When Patrick Brennan was two years old, and living in his native state of Texas, he fell off a balcony. He still remembers the song that was playing at the time, ‘One Less Bell to Answer’ by The Fifth Dimension. Tunes are ingrained in his life, his mind: “When I listen to music, it isn’t music,” he says, “it’s like watching a playback of something in my memories.”
He’s surrounded by music, now. He runs an Internet radio station, andHow.FM, which pulls in 18,000 to 20,000 listeners a month, scattered out around the world like the spokes of a wheel whose hub is his small concrete basement room in a suburban cul-de-sac in Papakowhai. Britain’s Daily Telegraph named the station one of the best in the world, even though probably only a few thousand people in Porirua even know it exists.
Brennan started up andHow.FM – named after a catchphrase from the 1930s show Little Rascals – in 1998 when he was still living in Texas, back in the days of dial-up modems and slow downloads. Then it started to take over his life. “I had a swimming-pool business that I owned, but I neglected it,” he says, adding, with no apparent irony, “It wasn’t keeping things afloat anymore.”

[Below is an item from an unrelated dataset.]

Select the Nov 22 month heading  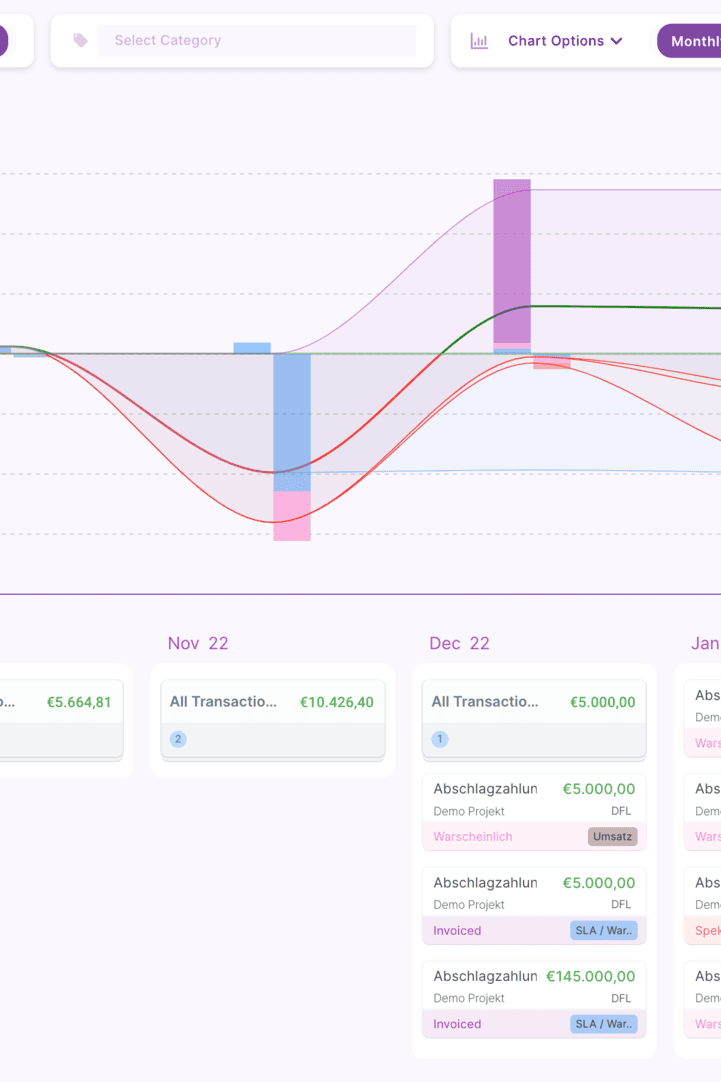point(198,643)
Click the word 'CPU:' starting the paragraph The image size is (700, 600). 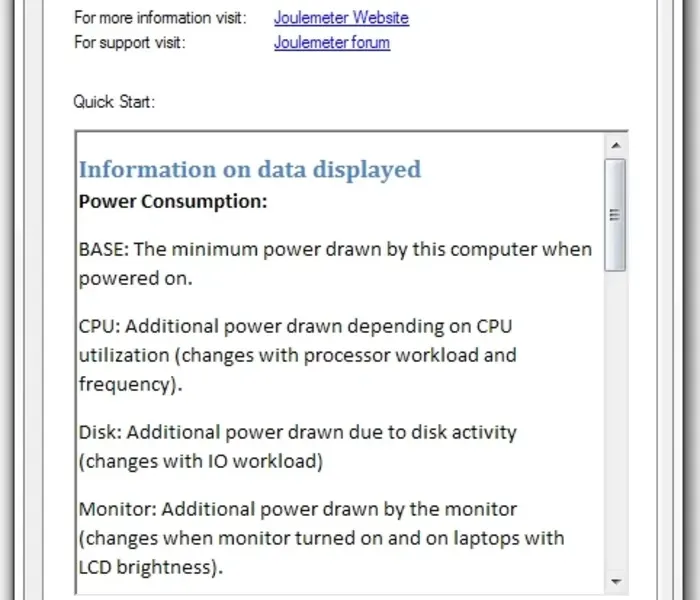coord(99,326)
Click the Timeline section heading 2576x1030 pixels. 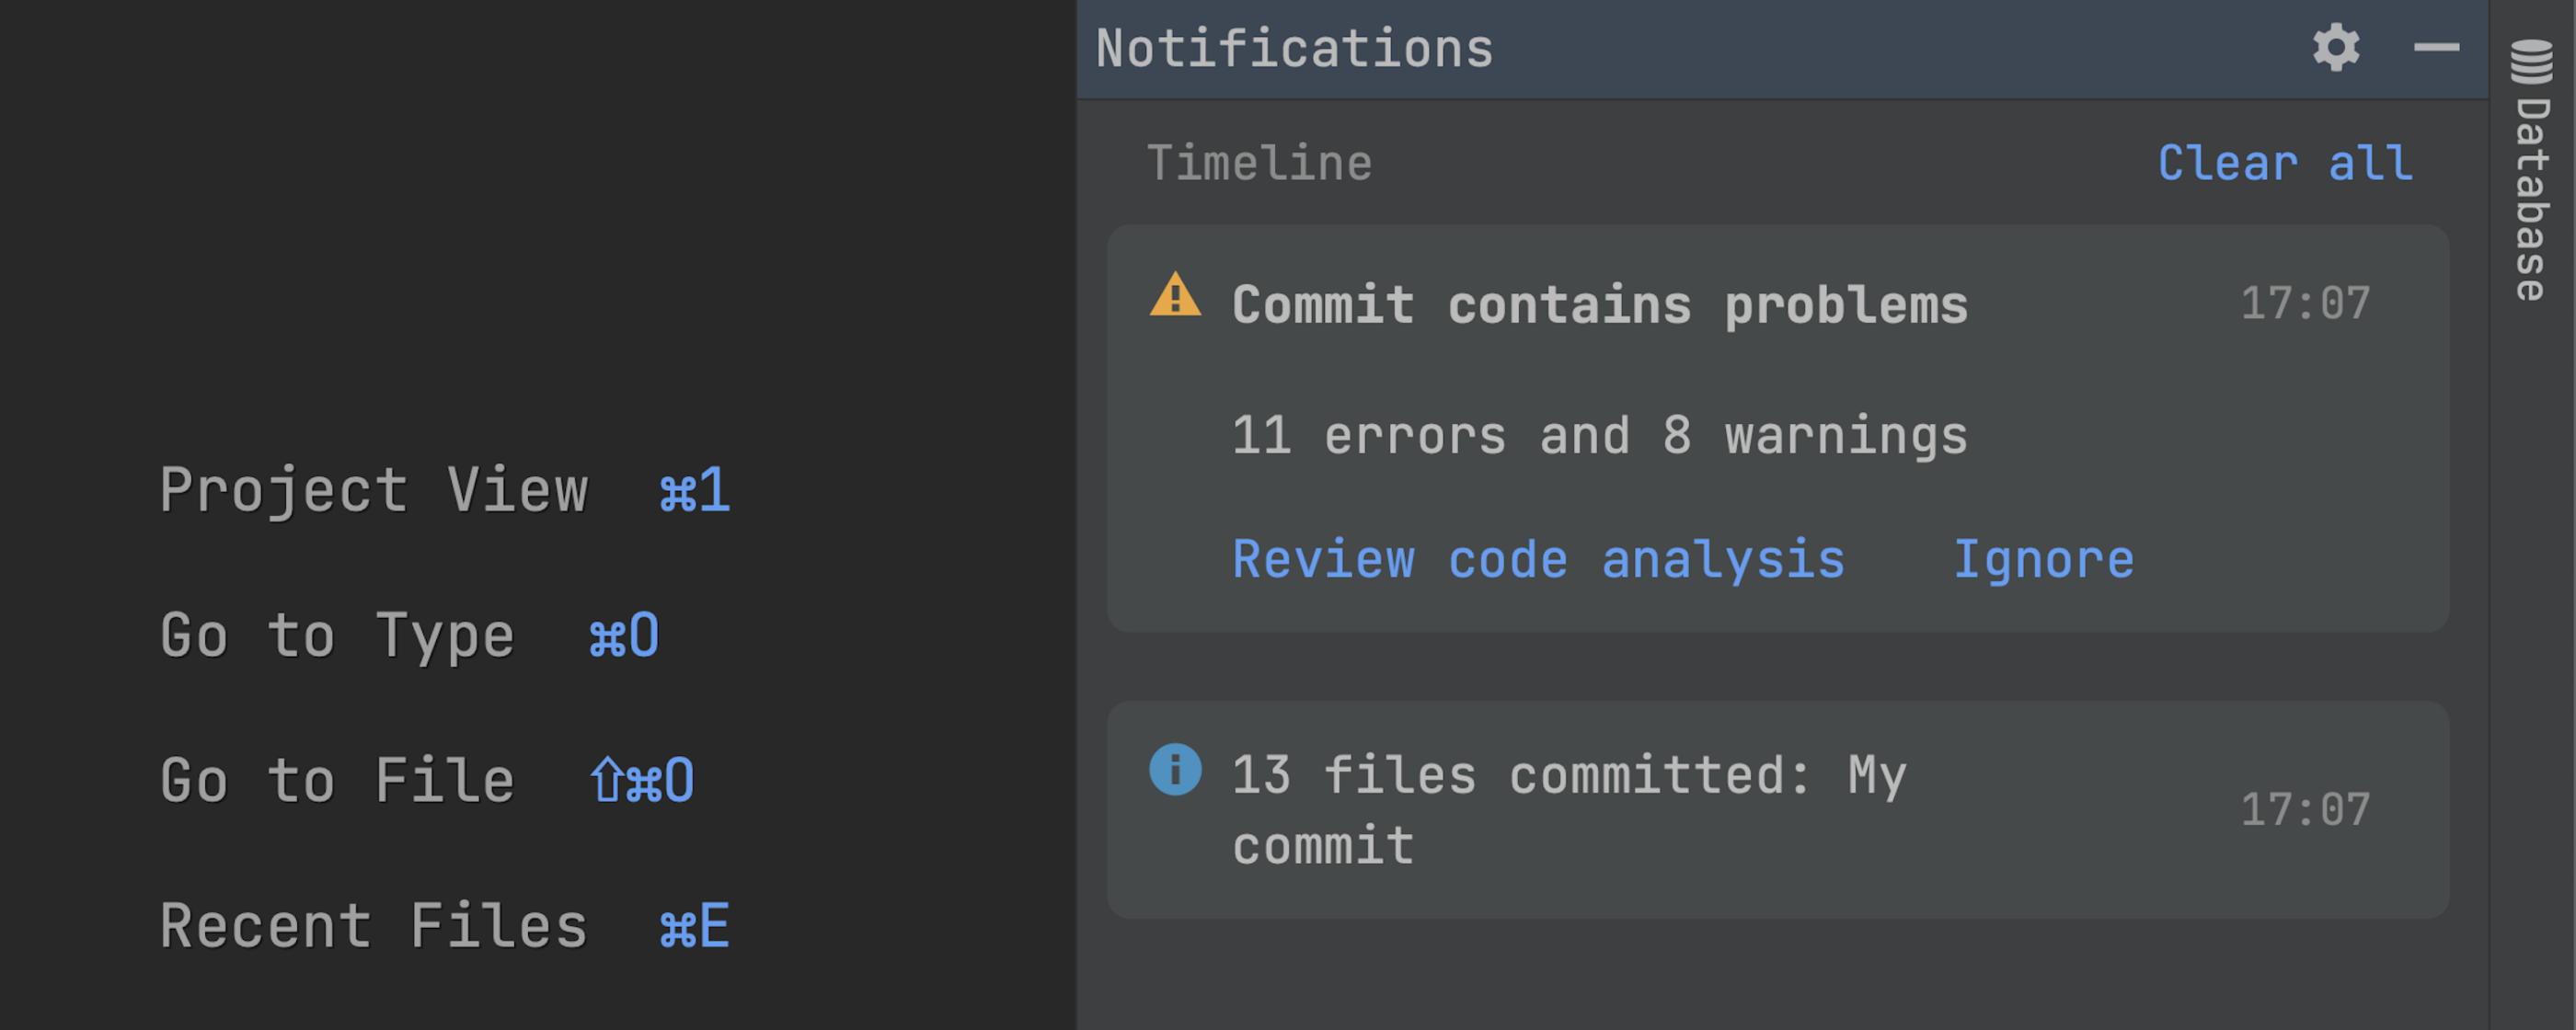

It didn’t help that the US authorities wouldn’t license his Internet radio station. But he had heard that New Zealand’s licensing regime was “a little more liberal”. And so he came down under. “I was ready for change. I was willing to do whatever it took, because I didn’t want to give up.”
AndHow.FM now broadcasts 24 hours a day, playing an eclectic mix of indie, alternative, electronica and retro rock, some of it programmed by popular online vote. It has listeners in Turkey, the Philippines, Portugal and countless other places, plus those tuning into the standard FM signal in the Porirua area.
Brennan describes himself as “driven” (this may be an understatement). A big, bear-like man, he has a high laugh and at least one typically American attribute. “I wish there was a volume knob sometimes, because outside of my friends and family, I’m very private, and sometimes I wish I could keep my mouth shut.” But he’s aware of the volume issue, which isn’t very American – and of course it’s no bad thing for a radio man.
He’s still proud of being a Texan, but his Texas is one that draws on Cajuns as much as cowboys. He’s part Cherokee and part Choctaw. He’s no fan of George Dubya Bush, whom he once likened to a Horseman of the Apocalypse. And he’s open-minded: his studio features an American flag in one corner – but in the other, a Russian flag.
Brennan is now a partly naturalised New Zealander, as you can tell from the way he addresses his listeners, alternating between “man” and “mate”. He lived in Gisborne for a while, “and man, it was an experience. When they say it’s an old boys’ club, I know what that means.” But he became immersed in Maori culture; a powhiri he once attended was “the most amazing thing I had ever seen”, and he has since “made it my duty” to pronounce Maori well.
AndHow.FM doesn’t pay its way, despite taking up to 30 hours of Brennan’s time each week, so he also holds down a job in IT. But the station never seems like a burden. Quite the reverse: when he had to give it up for a few years, he was like a man unmoored. “I was really kind of lost in those few years,” he says – and his face falls, like a child’s, and he looks genuinely bereft.
There may have been times when he doubted what he insists is “a passion, not an obsession”. But seeing the movie High Fidelity and its portrayal of a neurotic – but also heroic – record store owner “made me feel like I was okay. I didn’t think I was crazy anymore.” Now, he adds, “I don’t know what else I would do. When I started back doing this, I felt normal again.”